» **Extract to read**:
The settlements, all in England, are between 1,500 and 10,000 homes, delivering more than 48,000 homes in total, the Department for Communities and Local Government (DCLG) said yesterday.
The announcement follows on from a call in March 2016 for applications from local planning authorities interested in developing garden villages. The garden village programme extends the garden towns programme, which already has seven projects underway.
The DCLG also revealed support yesterday for three more new garden towns in Aylesbury, Taunton and Harlow & Gilston – alongside a further £1.4 million of funding to support their delivery – to deliver nearly 200,000 new homes. Garden towns are developments of more than 10,000 homes.
Housing and planning minister Gavin Barwell said: "Locally-led garden towns and villages have enormous potential to deliver the homes that communities need.
"New communities not only deliver homes, they also bring new jobs and facilities and a big boost to local economies. These places combined could provide almost 200,000 homes."

» **What you should do**: Reproduce the stretch of the garden villages article from "The announcement follows" through "that communities need." word for word.

» **Supplied material**:
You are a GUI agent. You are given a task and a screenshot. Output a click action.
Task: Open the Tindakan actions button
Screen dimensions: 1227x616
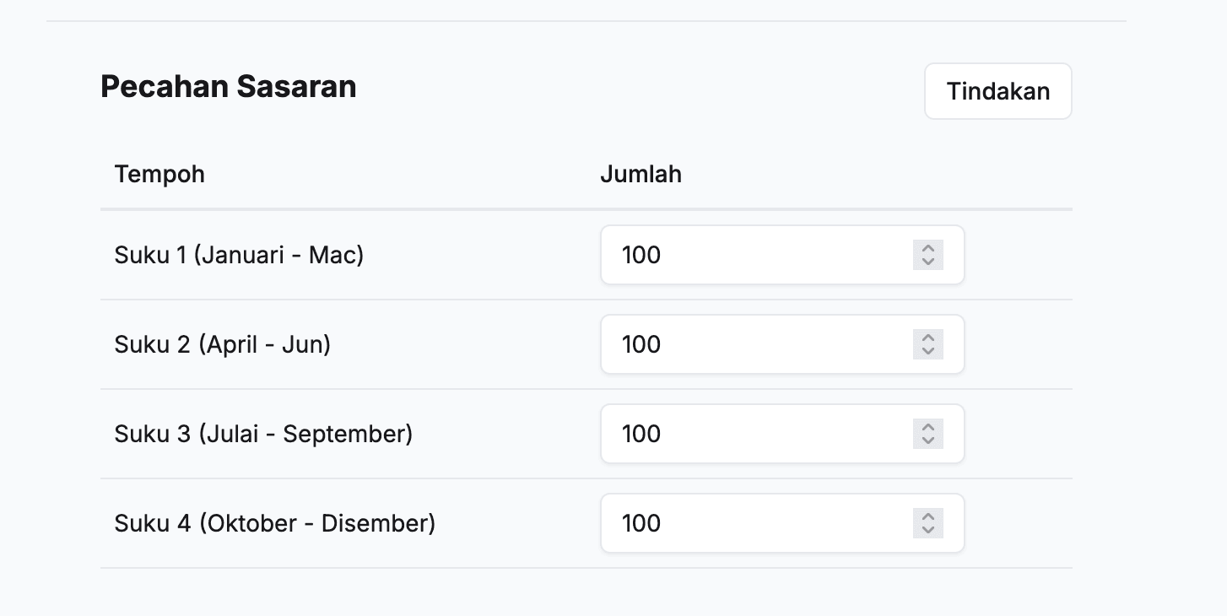[x=997, y=91]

» **Result of the task**:
The announcement follows on from a call in March 2016 for applications from local planning authorities interested in developing garden villages. The garden village programme extends the garden towns programme, which already has seven projects underway.
The DCLG also revealed support yesterday for three more new garden towns in Aylesbury, Taunton and Harlow & Gilston – alongside a further £1.4 million of funding to support their delivery – to deliver nearly 200,000 new homes. Garden towns are developments of more than 10,000 homes.
Housing and planning minister Gavin Barwell said: "Locally-led garden towns and villages have enormous potential to deliver the homes that communities need.